NATION BIDS FAREWELL TO 41st PRESIDENT
Remembered as statesman who was humble, imperfect
WASHINGTON — In a state funeral that leavened pomp with humor, President George H.W. Bush was celebrated Wednesday as a man who melded character with self-deprecation — a statesman who managed the peaceful end of the Cold War and patriarch of one of America’s most successful political dynasties.
“To us, his was the brightest of a thousand points of light,” said his eldest son, former President George W. Bush, in a funeral service at the National Cathedral in Washington — a reference to his father’s oft-quoted call for volunteerism.
President Donald Trump and America’s four other living presidents were among the hundreds of dignitaries and elected leaderswho crowded into the pews to remember the 41st president whose collegial style and grace helped him become increasingly popular as the nation’s political chasm widened.
Eulogies focused on Bush’s compassion and foreign policy prowess, which deftly navigated the U.S. and its European allies through the collapse of the Soviet Union and led an international coalition to reverse Iraq’s 1991 invasion of Kuwait.
“He stood in the breach of the Cold War against totalitarianism. He stood in the breach in Washington against unthinking partisanship,” said Jon Meacham, his biographer, who delivered the first eulogy. “On his watch, a wall fell in Berlin, a dictator’s aggression did not stand.”
Meacham called Bush, a naval aviator shot down during World War II, “America’s last, great soldier-statesman, a 20th-century founding father,” in the tradition of U.S. presidents who believed in causes larger than themselves.
“An imperfect man, he left us a more perfect union,” Meacham said.
The large Bush family, including Jeb Bush, who served two terms as Florida governor and ran unsuccessfully for president, laughed at the memories of first lady Barbara Bush’s straight talk, cried in recounting the death of sister Robin at 3 years old and nodded in recognition at the jokes about Bush’s love of off-color jokes and digs at his own expense.

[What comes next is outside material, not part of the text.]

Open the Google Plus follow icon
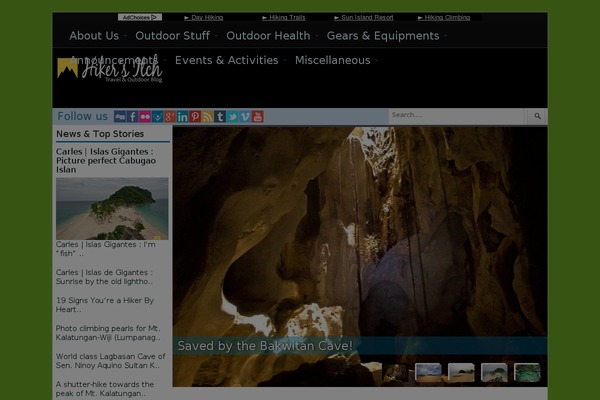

In a break with modern tradition, President Trump was not offered a chance to speak. He was the first sitting president not to make the speakers’ program at the funeral of a predecessor since President Richard Nixon failed to eulogize Lyndon B. Johnson in 1973.
“To us, his was the brightest of a thousand points of light.” George W. Bush, former president and son of President George H.W. Bush
The elder Bush “was a man of such great humility,” said former Wyoming Sen. Alan Simpson, 87. “Those who traveled the high road of humility in Washington, D.C., are not bothered by heavy traffic.”
In another implied rebuke of today’s Washington, Simpson added that Bush understood that “hatred corrodes the container it is carried in.”
The signature Bush slogans that sometimes drew mockery from Trump and others during Bush’s own life — “a thousand points of light,” “a kinder, gentler” nation — were celebrated as sincere reflections of his essence.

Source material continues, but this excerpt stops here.